Of 59,000 assaults on law enforcement in 2007, nearly half were in the South. For the same year, 31 of the 57 officers killed by a criminal were in the South.

"It's like that every year," said Robert Stewart, who was the head of the South Carolina Law Enforcement Division for 20 years.

He's hopeful that could change. A bill that would require someone to carry a special driver's license or ID card to signify a violent criminal record is headed to the Senate floor.

The program would cost $25,000 up front to change the state Department of Motor Vehicles' computer system, then the ex-offenders would pay $50 to receive a new, marked driver's license or ID card.

S. 288, sponsored by Sen. Larry Martin, R-Pickens, wouldn't solve the problem, Mr. Stewart said, but it would help.

Jerry Wright, the president of the South Carolina Fraternal Order of Police, said South Carolina would be the first state to require the special IDs.

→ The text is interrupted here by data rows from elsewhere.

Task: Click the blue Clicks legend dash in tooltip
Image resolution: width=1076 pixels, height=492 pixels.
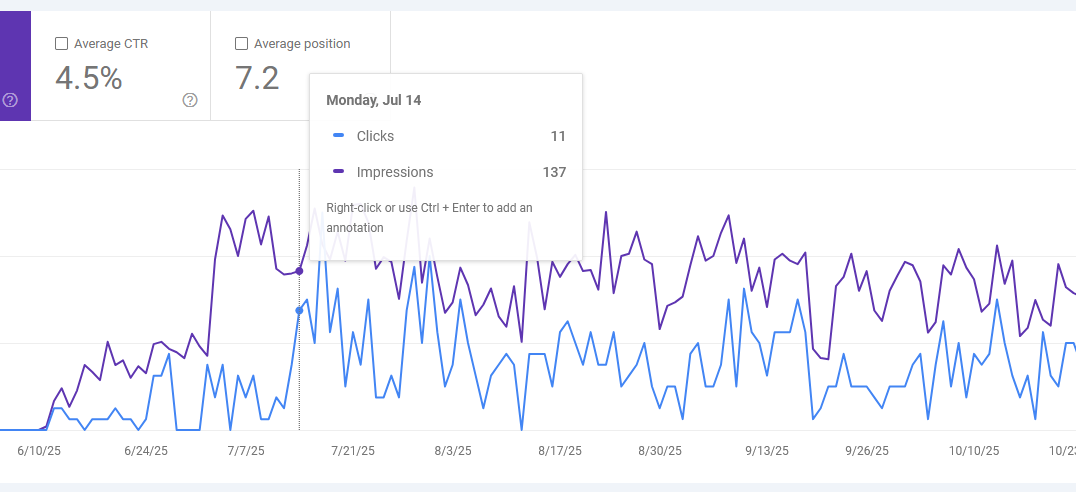Action: (x=338, y=136)
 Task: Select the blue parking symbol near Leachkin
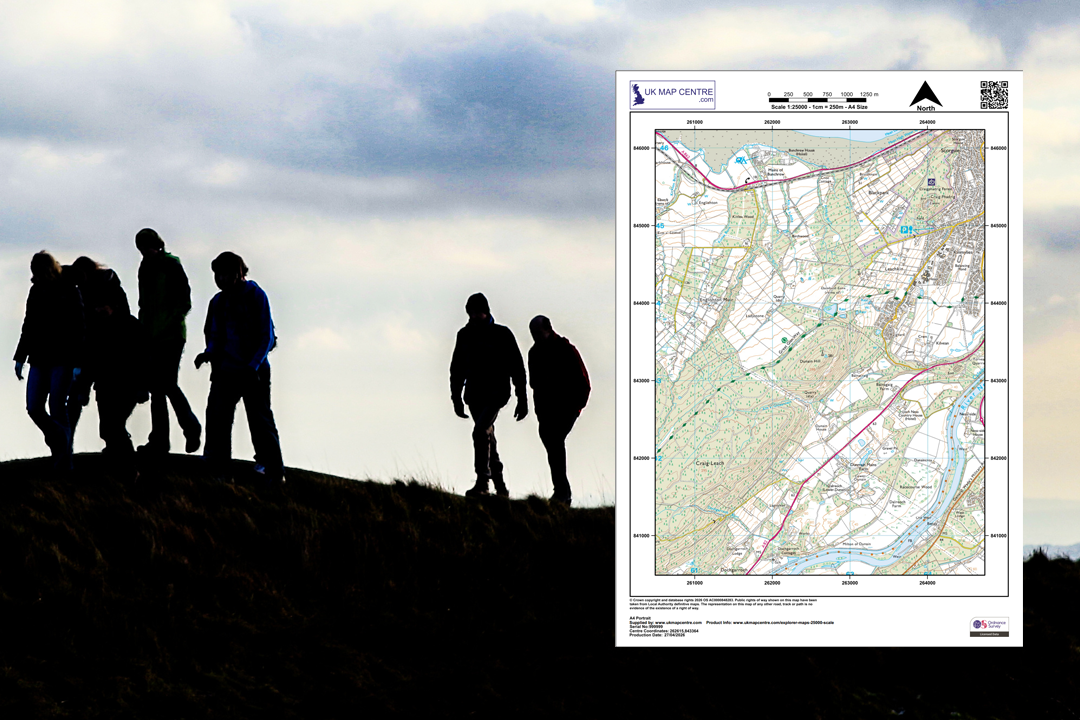[903, 228]
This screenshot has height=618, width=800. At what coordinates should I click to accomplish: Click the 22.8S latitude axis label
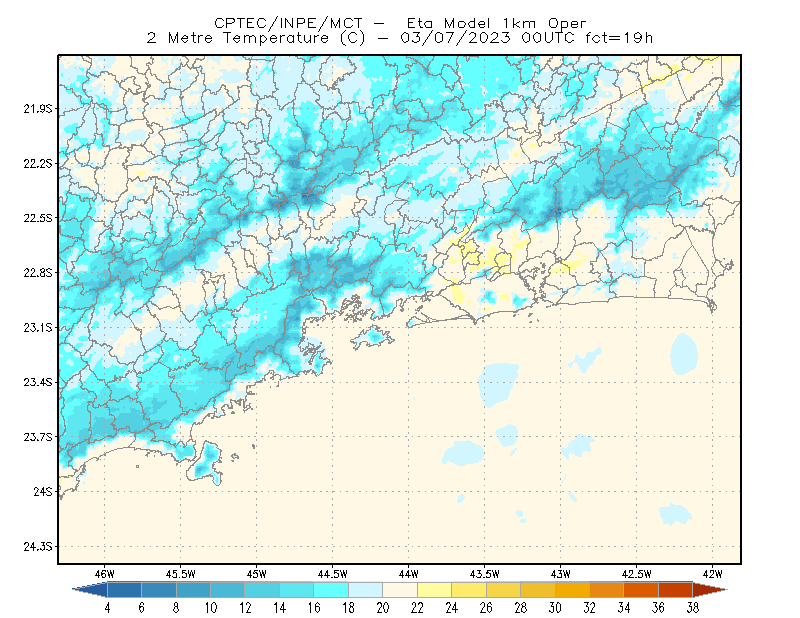coord(38,273)
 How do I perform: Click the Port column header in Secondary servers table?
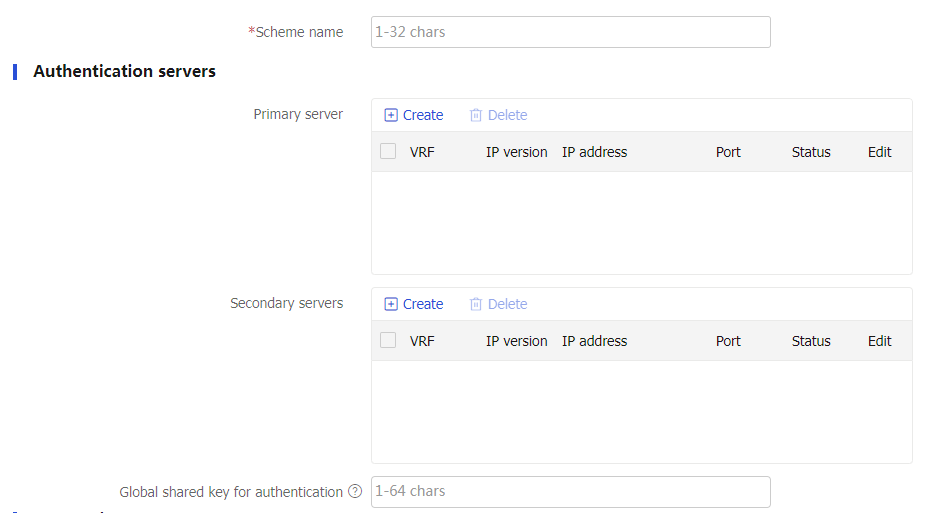tap(728, 341)
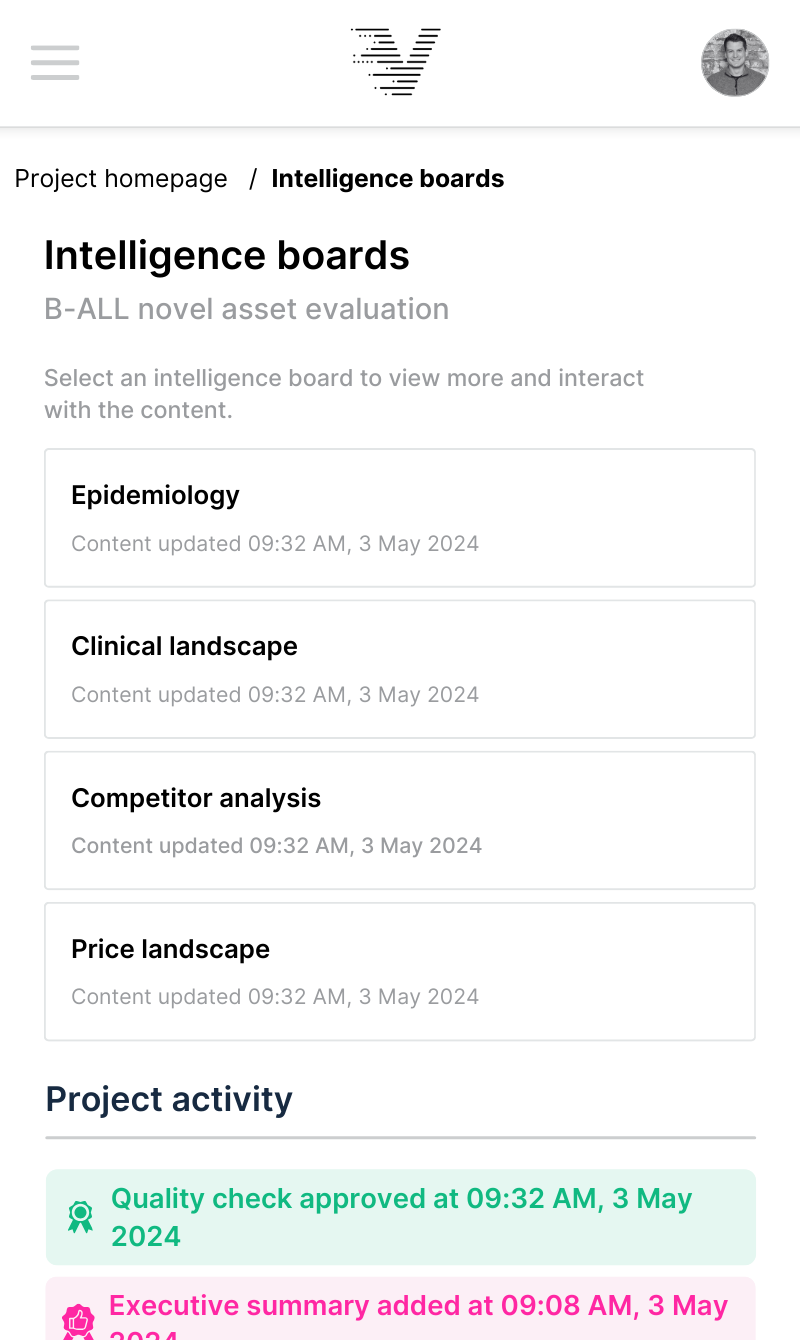
Task: Click the Intelligence boards page heading
Action: [x=227, y=256]
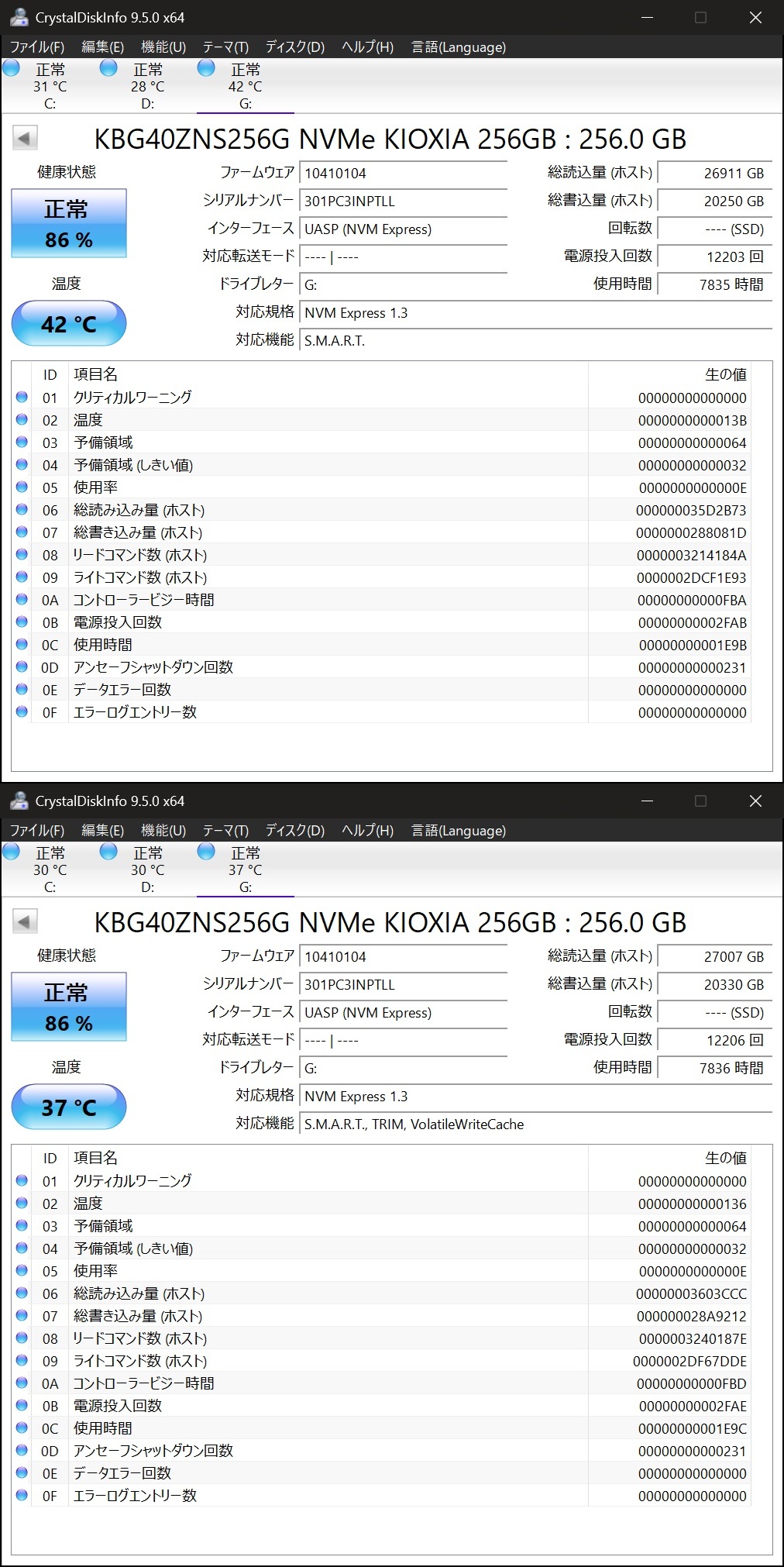Click the power-on count field showing 12203 回
This screenshot has height=1567, width=784.
pyautogui.click(x=714, y=257)
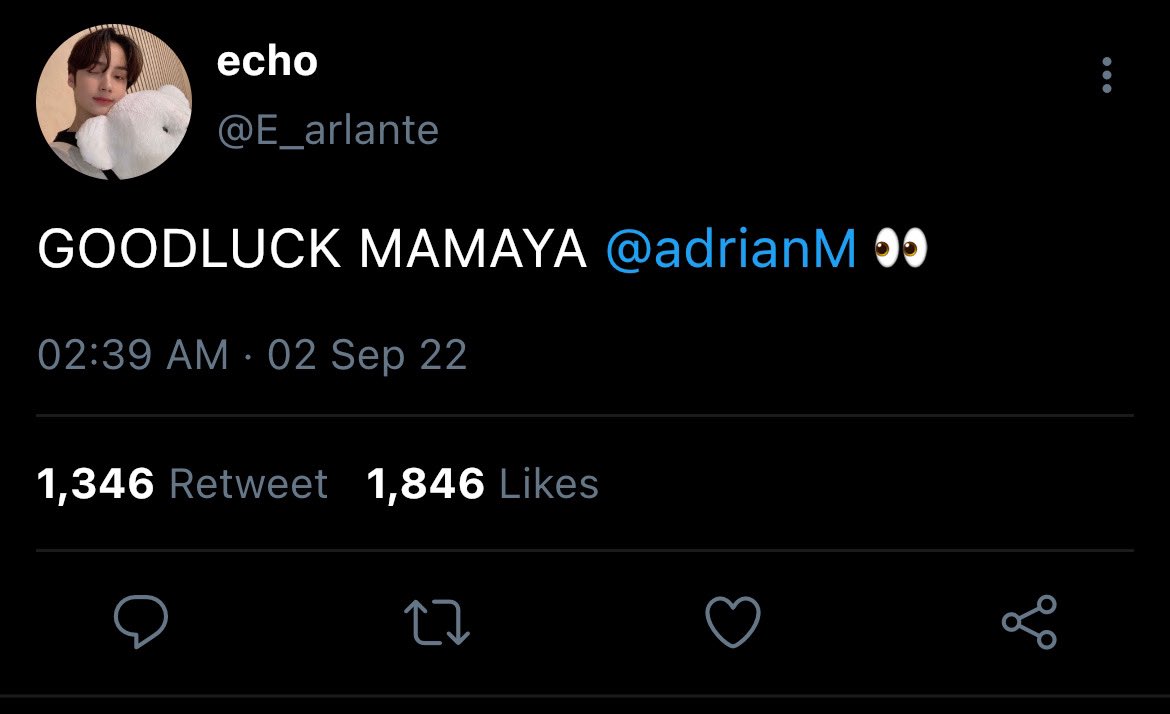View the 1,846 likes count
Screen dimensions: 1170x714
coord(425,484)
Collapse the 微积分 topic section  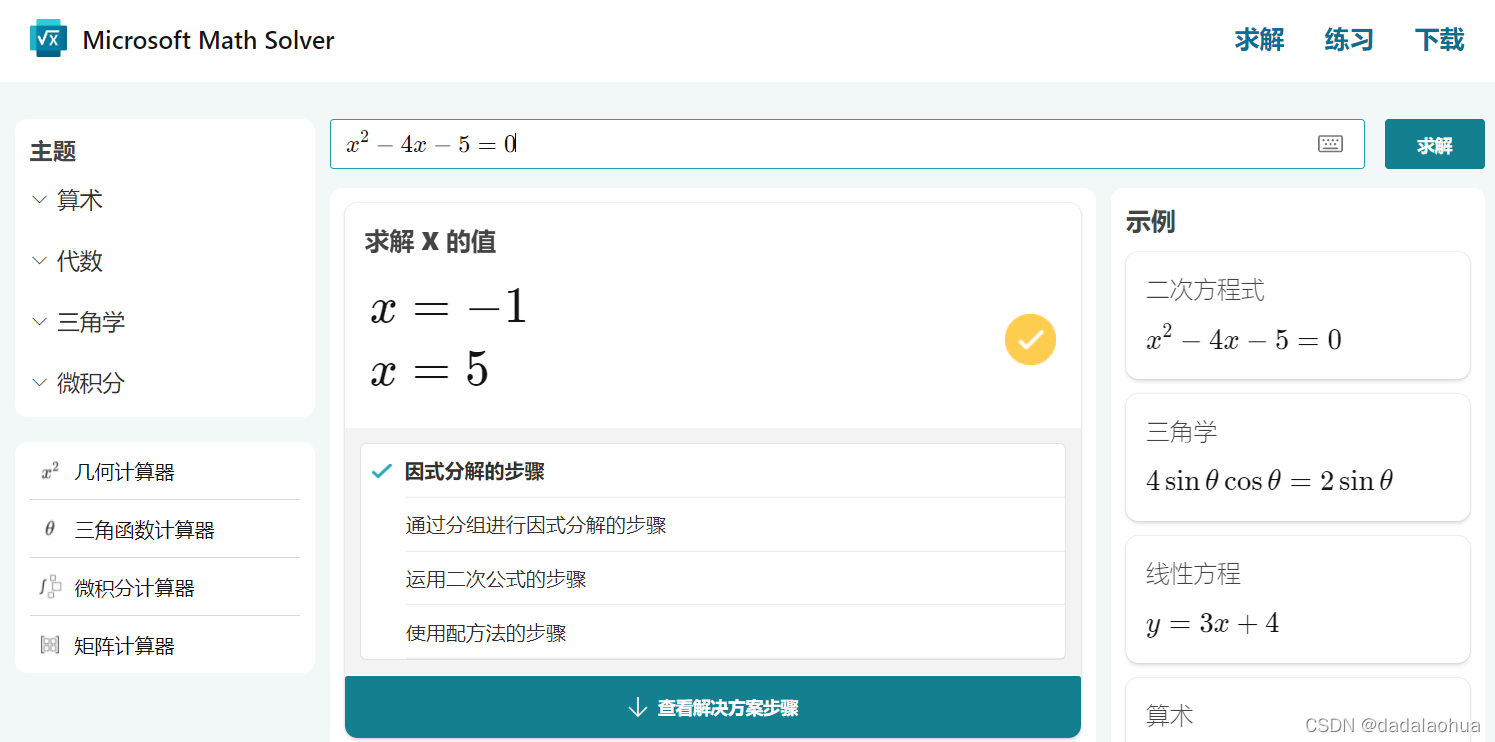tap(40, 382)
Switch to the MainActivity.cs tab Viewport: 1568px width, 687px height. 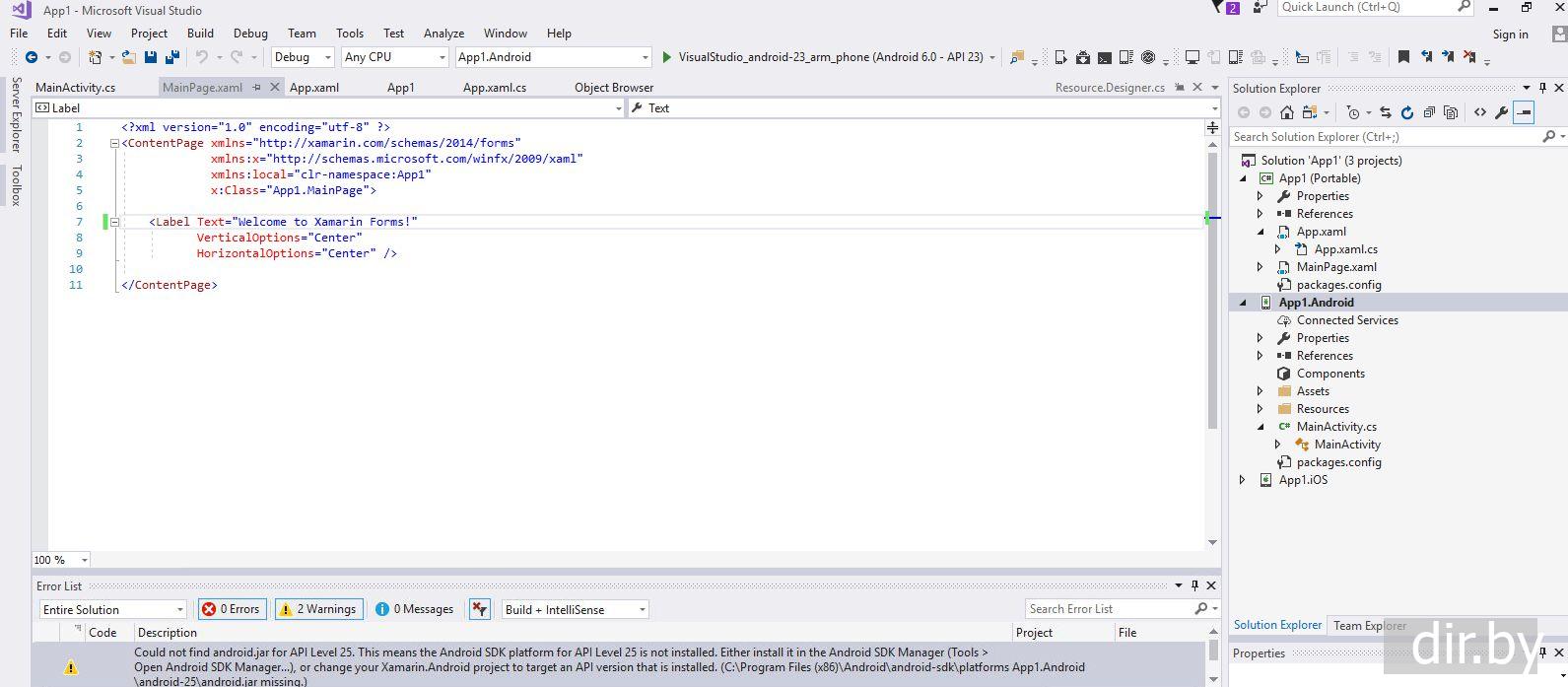[76, 87]
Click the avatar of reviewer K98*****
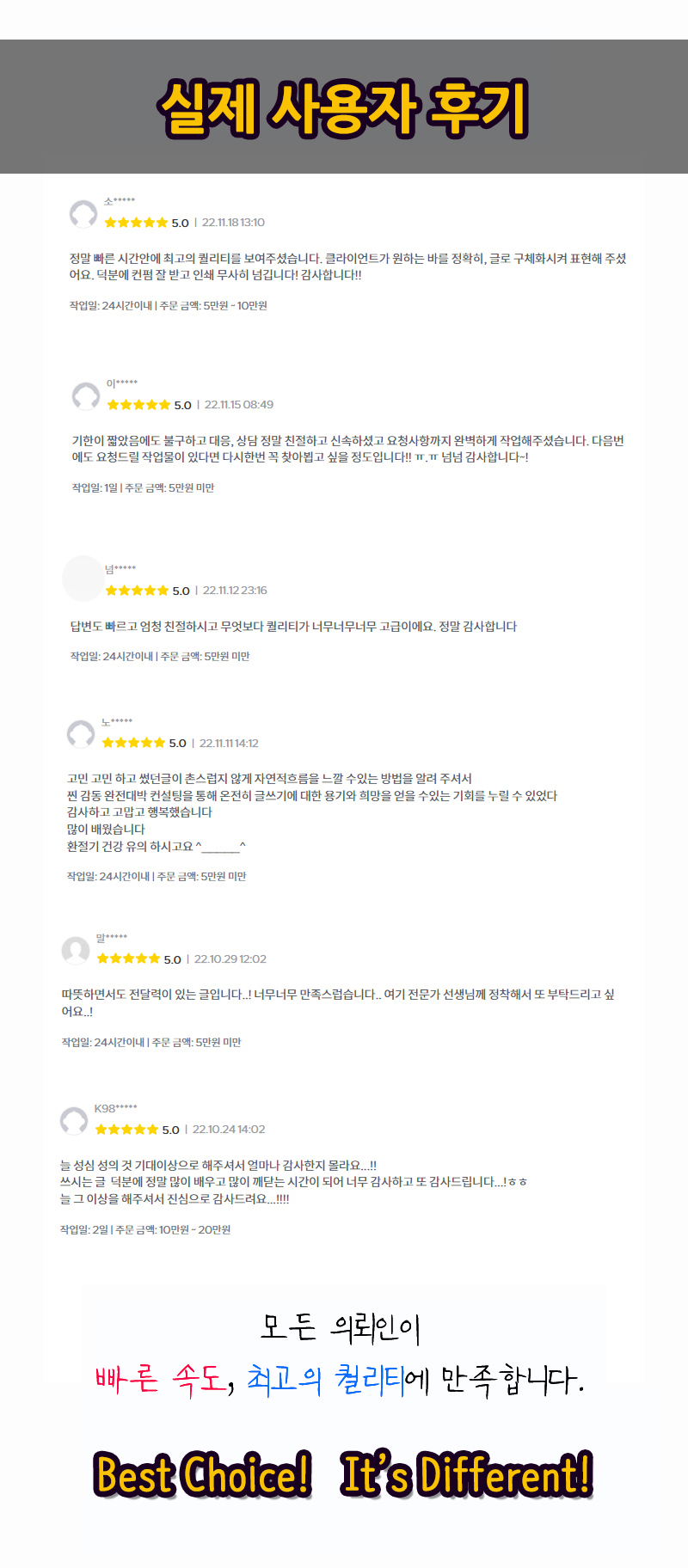The width and height of the screenshot is (688, 1568). tap(74, 1120)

A similar bill died in the Georgia Legislature last session.

Privacy activists are bristling.

"It seems to promote recidivism by ex-offenders who have paid their debt to society," said Victoria Middleton, the head of the state American Civil Liberties Union chapter. "The 'scarlet letter' stigma that would follow them doesn't promote rehabilitation."

She said law enforcement wouldn't be the only ones to see the marked licenses.

"There is real potential that it could be used by others for discrimination," she said.